Observations, experiences, lessons learned, spiritual realizations, long deserving breaths of air...
Friday, January 30, 2009
Is It Possible ?
I look back now, having made choices for ME, and I wonder, is it really possible to move forward and start your life again today? I want to look forward to tomorrow. I want to enjoy my husband.
Is it possible to to be happy and still know the everyday struggles may never go completely away ?

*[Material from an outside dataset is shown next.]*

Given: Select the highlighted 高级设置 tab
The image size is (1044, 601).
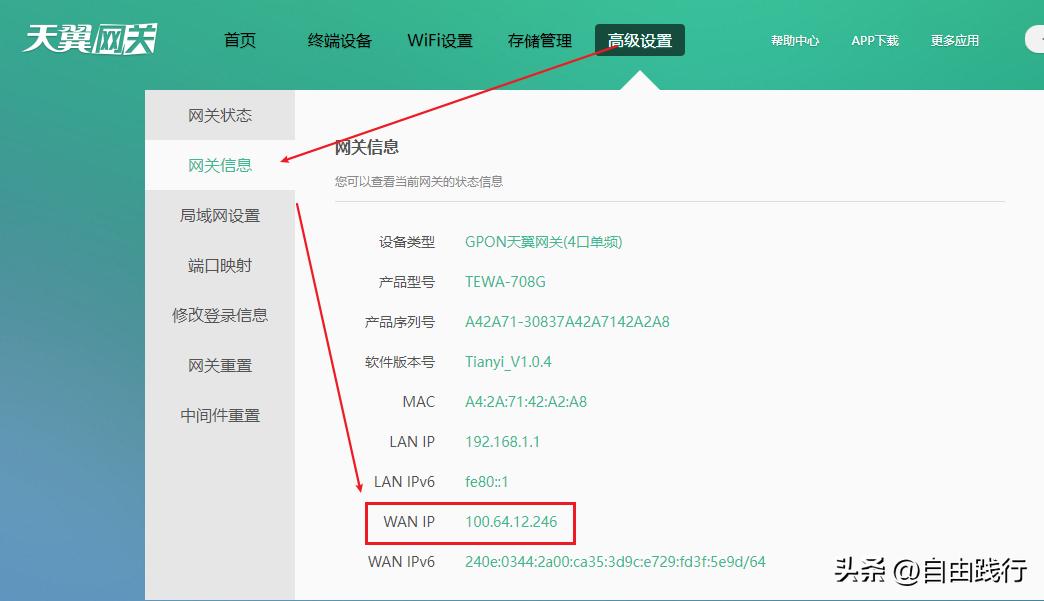Looking at the screenshot, I should 640,40.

I want to believe. Tapping my ruby slippers together never worked for me. I want it to be possible that "There's no place like home" actually brings a smile to my face. I want to make my home OUR home - not the kids, not the ex wives, not the grandchildren. I want my turn for once. I want to be able to come home and it be about ME and not the others. I want it to be MY domain for crying out loud.
I want to give things an honest shot - and I want to be able to disregard every one's hurt feelings.
Tuesday, January 27, 2009
Duchess
We got hammered by an ice storm last night. Our goat Duchess went into labor, Steve was on call, we lost power, I got zero sleep- until 6 this morning, then overslept, Steve got called out 3 times - and we delivered 4 beautiful baby goats !
My daughter posted a slanderous blog about me and my husband and son, referring to me as her biological mother...(snicker snicker)......oh Hell, I have to laugh - if you knew the hell I've been through in the last 7 days - not shaking any more - still no meds, but this is funny.
Will post pictures as soon as I can get to them.
Wednesday, January 14, 2009
Shannon's World Updated
Oh boy. Where do I begin?
Kara and Thomas moved in the day after I moved back home. Yeah. 23 year old adolescent teenager - and a hormonal teen pregnant - and lost. Then Anita and Brad moved in, along with Jeidyn and Macenzie and Farrah and of course Bryton is living with us.
So Steve and I have not had 'us' time that we promised each other.
Another thing that has happened in my life recently was death. Our nephew John Paul was murdered this summer - 26 years old, wife, two small children and a little girl on the way. It was devastating.
Then one of my first cousins died suddenly, and we traveled to southern Arkansas for that funeral.
Then Blaze - my best dog I've ever had followed Thomas' dog out to the highway and was hit by a car trying to save the other dog.
Then a driver and dear friend had a sudden heart attack and died. New wife, very sad.
And finally (hopefully) Breanna's (my future step-daughter in law) mother passed away one month after they found out she had cancer. She died Christmas Day. 43 years old.
Christmas night, Dad called from Texas, they put him in ICU with a growth in his Aorta in his heart - so its been really scary around here. He is out now, but they do not know what the growth is.
If anything, I have learned that life is short, and death unexpected, and I know we need to be prepared.
I have been trying to buckle down and study "A Purpose Driven Life", a 40 day study - they only recommend one chapter a day, and I am VERY pleased with what I have read so far. Its not self help - its not a guide - it is making you think, and makes you put YOUR life in perspective. I have become much more peaceful since I began this study.
Here is the most recent picture of Steve and I -
Will begin posting again on this site now.